Count how many lines of the material hold "computer". Respond with that number alone.

★ ★ ★ ★

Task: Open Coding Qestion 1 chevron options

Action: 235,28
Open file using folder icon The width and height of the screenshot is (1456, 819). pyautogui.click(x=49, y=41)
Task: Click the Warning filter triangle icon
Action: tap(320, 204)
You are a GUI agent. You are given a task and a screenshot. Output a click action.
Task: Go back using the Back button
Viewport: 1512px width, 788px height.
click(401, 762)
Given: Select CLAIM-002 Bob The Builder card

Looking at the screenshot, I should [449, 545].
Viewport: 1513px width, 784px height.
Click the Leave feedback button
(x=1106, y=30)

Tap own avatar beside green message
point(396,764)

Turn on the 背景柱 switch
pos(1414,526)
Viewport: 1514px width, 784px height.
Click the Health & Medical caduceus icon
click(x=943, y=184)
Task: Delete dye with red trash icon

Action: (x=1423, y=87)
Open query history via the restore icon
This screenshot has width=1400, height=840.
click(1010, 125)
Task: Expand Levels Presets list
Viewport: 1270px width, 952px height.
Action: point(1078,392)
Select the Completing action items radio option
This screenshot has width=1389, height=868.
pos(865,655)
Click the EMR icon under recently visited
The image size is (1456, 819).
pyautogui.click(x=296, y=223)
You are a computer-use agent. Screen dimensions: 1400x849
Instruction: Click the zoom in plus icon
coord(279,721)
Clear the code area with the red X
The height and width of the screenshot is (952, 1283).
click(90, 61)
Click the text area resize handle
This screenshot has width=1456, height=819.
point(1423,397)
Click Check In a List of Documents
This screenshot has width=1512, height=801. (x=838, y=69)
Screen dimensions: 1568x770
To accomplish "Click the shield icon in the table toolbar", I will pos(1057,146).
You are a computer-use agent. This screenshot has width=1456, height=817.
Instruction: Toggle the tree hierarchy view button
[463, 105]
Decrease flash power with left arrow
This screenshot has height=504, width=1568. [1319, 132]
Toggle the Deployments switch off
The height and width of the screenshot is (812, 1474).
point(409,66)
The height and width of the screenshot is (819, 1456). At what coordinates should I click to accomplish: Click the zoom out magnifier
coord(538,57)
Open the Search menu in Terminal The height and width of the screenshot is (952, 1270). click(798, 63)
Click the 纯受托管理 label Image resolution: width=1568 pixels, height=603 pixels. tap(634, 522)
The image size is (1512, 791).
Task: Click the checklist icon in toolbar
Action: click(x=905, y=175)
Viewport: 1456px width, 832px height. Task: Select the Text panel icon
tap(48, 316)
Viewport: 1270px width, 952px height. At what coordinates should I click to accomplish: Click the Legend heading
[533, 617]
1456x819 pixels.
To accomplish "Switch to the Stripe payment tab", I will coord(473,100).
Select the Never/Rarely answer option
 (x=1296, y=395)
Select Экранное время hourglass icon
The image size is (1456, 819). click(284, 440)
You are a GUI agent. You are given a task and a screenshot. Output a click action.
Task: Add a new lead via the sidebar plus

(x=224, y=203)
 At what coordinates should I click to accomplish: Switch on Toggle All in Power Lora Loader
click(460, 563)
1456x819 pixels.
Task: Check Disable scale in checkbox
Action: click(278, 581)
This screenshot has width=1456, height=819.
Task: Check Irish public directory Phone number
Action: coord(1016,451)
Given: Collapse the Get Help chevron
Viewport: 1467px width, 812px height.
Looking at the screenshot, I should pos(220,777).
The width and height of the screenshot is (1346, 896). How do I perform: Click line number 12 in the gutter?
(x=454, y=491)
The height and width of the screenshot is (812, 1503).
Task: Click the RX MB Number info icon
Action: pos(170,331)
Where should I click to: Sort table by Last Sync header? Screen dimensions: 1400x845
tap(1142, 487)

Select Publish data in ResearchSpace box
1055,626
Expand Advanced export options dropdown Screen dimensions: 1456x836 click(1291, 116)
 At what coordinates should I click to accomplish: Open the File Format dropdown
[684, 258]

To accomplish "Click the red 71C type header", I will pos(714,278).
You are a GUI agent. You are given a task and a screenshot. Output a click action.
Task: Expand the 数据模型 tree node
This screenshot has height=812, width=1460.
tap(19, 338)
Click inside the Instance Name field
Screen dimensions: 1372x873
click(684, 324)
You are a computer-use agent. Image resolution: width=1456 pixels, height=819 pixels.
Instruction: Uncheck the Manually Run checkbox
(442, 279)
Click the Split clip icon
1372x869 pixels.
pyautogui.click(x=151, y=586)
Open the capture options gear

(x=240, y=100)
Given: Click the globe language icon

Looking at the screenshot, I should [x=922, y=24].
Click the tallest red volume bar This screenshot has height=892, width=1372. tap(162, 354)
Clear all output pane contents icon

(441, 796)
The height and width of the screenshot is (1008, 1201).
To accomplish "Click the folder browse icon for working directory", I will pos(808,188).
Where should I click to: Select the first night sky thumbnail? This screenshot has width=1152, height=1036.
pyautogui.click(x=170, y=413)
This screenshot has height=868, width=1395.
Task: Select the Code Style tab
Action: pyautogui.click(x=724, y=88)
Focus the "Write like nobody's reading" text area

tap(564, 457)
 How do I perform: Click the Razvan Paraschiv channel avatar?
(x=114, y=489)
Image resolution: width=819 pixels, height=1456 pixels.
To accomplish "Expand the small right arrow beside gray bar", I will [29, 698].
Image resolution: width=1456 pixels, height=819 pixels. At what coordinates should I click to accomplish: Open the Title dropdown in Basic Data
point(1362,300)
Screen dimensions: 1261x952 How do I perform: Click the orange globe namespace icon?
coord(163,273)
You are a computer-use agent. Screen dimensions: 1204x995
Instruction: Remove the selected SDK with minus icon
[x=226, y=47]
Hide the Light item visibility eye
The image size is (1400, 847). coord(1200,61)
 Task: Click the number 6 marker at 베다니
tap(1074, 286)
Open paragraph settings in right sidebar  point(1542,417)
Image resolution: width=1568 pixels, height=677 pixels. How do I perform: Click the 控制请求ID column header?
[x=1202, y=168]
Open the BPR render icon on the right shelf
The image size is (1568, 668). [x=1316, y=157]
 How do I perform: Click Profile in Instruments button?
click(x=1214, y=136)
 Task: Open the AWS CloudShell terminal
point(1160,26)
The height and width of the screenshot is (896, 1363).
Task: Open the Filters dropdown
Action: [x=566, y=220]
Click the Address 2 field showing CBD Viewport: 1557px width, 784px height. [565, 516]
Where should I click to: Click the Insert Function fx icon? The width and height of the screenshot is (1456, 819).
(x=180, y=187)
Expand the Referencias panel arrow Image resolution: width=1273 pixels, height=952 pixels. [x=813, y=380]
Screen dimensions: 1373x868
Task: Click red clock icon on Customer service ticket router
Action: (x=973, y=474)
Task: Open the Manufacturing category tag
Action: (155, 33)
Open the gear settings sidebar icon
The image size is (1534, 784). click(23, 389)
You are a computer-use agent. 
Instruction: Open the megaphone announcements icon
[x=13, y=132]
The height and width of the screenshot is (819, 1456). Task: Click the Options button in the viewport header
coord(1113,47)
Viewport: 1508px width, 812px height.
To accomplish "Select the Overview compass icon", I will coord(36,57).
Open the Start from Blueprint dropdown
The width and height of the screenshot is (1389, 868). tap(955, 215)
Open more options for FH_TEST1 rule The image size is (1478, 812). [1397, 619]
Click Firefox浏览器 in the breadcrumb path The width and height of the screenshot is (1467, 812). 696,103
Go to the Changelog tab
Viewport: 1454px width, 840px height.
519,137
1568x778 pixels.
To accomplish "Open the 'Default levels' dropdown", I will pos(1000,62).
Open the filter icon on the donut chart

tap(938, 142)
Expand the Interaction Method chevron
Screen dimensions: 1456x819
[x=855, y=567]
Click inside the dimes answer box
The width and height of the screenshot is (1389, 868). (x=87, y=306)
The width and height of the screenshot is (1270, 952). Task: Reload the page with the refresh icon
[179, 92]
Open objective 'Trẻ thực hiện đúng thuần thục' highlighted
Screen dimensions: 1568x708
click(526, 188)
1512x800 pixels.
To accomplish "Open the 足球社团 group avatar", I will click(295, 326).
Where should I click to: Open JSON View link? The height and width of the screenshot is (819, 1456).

★ ★ ★ ★

▸ **Reply to the exercise**
5